## Dataset records
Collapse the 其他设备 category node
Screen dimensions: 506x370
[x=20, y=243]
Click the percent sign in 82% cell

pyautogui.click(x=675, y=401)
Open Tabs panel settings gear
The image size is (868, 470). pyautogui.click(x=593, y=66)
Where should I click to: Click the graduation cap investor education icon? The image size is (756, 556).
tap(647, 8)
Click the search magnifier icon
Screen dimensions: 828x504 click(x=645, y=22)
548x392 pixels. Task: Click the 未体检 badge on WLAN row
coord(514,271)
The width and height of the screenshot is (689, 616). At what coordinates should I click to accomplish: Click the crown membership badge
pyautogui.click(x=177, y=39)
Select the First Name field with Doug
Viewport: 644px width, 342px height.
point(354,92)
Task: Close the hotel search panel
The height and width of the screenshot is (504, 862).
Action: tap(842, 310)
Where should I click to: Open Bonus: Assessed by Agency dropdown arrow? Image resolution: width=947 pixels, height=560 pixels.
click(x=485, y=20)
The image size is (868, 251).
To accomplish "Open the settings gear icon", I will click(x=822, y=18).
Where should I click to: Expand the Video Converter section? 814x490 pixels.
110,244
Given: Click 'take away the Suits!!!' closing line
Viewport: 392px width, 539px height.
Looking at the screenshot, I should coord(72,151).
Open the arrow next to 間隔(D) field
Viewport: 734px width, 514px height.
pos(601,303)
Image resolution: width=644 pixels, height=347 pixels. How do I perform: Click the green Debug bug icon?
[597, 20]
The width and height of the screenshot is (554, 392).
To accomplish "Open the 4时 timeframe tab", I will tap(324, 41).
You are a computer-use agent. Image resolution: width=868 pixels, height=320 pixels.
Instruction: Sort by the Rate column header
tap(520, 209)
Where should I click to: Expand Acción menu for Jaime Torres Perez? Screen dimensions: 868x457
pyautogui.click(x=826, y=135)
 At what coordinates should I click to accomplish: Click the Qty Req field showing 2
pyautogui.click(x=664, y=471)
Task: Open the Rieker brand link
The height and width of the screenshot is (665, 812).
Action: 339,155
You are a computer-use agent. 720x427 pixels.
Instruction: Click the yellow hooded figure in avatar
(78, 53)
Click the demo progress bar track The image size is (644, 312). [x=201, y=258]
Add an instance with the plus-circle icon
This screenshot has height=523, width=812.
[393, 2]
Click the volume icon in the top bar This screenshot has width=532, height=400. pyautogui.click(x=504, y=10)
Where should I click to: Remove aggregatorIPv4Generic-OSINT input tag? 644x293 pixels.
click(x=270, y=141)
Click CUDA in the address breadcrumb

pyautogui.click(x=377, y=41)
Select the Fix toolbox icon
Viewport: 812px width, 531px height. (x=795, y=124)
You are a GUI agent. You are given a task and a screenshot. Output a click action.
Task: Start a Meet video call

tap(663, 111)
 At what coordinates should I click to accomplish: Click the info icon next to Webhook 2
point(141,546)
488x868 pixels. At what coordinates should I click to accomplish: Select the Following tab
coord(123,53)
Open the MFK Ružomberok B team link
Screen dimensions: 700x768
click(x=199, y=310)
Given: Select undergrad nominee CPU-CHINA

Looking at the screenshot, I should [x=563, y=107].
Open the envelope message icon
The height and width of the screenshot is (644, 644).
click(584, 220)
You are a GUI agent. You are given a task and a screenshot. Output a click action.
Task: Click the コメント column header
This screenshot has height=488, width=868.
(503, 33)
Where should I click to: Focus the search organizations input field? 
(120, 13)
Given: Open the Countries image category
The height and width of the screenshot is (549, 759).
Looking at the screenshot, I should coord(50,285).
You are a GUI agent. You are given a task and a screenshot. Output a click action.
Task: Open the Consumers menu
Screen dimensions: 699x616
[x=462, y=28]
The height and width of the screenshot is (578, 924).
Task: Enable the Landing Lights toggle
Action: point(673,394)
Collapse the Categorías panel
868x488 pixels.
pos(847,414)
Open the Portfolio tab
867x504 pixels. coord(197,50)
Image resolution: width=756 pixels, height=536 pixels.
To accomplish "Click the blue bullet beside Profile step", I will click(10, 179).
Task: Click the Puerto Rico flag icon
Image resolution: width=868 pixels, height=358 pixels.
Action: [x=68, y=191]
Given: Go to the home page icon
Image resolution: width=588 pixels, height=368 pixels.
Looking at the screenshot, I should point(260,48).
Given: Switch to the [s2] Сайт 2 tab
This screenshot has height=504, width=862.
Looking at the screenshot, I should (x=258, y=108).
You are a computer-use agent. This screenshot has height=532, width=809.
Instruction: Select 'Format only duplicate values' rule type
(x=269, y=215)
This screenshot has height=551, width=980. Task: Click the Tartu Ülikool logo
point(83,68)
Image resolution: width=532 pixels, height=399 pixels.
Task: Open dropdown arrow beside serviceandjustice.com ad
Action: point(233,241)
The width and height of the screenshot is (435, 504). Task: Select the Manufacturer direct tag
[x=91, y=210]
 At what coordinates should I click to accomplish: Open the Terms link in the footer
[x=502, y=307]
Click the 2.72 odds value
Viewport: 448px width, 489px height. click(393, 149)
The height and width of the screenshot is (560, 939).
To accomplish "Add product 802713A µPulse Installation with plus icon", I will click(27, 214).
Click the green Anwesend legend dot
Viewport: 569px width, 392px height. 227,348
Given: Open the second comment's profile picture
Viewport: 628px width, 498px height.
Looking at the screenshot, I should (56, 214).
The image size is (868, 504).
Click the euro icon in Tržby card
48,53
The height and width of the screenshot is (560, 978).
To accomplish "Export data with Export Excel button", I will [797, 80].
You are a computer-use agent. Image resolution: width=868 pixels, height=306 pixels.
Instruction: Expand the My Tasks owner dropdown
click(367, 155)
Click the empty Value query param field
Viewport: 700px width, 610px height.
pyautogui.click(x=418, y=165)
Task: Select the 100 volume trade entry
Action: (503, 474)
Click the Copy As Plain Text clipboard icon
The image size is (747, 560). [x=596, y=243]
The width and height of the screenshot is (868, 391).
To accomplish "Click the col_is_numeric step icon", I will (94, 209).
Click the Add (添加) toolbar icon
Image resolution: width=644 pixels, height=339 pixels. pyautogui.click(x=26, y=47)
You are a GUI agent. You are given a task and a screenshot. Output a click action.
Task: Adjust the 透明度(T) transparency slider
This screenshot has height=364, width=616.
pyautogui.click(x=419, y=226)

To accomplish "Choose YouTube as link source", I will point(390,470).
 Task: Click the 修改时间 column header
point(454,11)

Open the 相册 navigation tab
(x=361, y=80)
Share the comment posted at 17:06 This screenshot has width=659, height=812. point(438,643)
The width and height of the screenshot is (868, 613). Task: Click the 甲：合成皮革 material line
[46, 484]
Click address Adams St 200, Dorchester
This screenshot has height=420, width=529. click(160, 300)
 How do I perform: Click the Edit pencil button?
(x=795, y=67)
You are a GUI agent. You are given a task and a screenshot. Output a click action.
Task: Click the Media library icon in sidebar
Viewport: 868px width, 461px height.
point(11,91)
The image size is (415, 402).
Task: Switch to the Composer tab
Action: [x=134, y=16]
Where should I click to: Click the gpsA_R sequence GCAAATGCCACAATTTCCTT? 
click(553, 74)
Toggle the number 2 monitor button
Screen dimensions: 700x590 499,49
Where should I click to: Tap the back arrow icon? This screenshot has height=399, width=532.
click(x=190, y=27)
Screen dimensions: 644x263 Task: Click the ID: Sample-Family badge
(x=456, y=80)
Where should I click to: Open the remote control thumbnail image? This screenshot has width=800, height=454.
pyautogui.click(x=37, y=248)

## Description of the task
Whenever the string "category" occurs in a line of the entries above, copy that line.

## Solved problem
Collapse the 其他设备 category node
Given: Open the Countries image category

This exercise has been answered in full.